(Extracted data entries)

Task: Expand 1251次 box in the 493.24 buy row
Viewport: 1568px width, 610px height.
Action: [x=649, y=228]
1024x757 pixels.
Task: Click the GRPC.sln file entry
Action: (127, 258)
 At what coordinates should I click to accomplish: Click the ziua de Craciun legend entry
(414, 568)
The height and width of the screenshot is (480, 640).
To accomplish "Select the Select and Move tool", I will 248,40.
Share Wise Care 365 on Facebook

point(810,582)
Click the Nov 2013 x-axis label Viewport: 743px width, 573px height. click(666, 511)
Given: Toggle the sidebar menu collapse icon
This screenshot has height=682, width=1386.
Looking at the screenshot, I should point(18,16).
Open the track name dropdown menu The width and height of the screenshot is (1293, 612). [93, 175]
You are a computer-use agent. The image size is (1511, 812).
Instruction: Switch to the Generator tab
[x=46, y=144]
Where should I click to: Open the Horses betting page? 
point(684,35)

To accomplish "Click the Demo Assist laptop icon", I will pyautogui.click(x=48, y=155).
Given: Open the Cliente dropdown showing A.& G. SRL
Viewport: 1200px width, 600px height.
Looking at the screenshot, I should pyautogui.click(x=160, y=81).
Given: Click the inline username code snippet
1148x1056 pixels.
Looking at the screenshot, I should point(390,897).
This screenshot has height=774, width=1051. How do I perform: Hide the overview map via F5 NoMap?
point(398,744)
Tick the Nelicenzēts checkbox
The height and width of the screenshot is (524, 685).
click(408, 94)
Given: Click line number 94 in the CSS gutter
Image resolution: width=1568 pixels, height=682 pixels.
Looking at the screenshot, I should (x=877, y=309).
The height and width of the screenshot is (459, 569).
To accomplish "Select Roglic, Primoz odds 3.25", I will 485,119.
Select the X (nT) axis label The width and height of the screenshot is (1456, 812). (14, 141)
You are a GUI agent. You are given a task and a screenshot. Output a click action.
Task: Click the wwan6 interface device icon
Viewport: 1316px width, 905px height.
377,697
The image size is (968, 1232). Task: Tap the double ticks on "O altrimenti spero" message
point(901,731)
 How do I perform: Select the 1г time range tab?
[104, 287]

Work to complete.
Find the word "dropdown" in the records. Copy every line it appears in.

Exercise solution.
Open the track name dropdown menu The width and height of the screenshot is (1293, 612). [93, 175]
Given: Open the Cliente dropdown showing A.& G. SRL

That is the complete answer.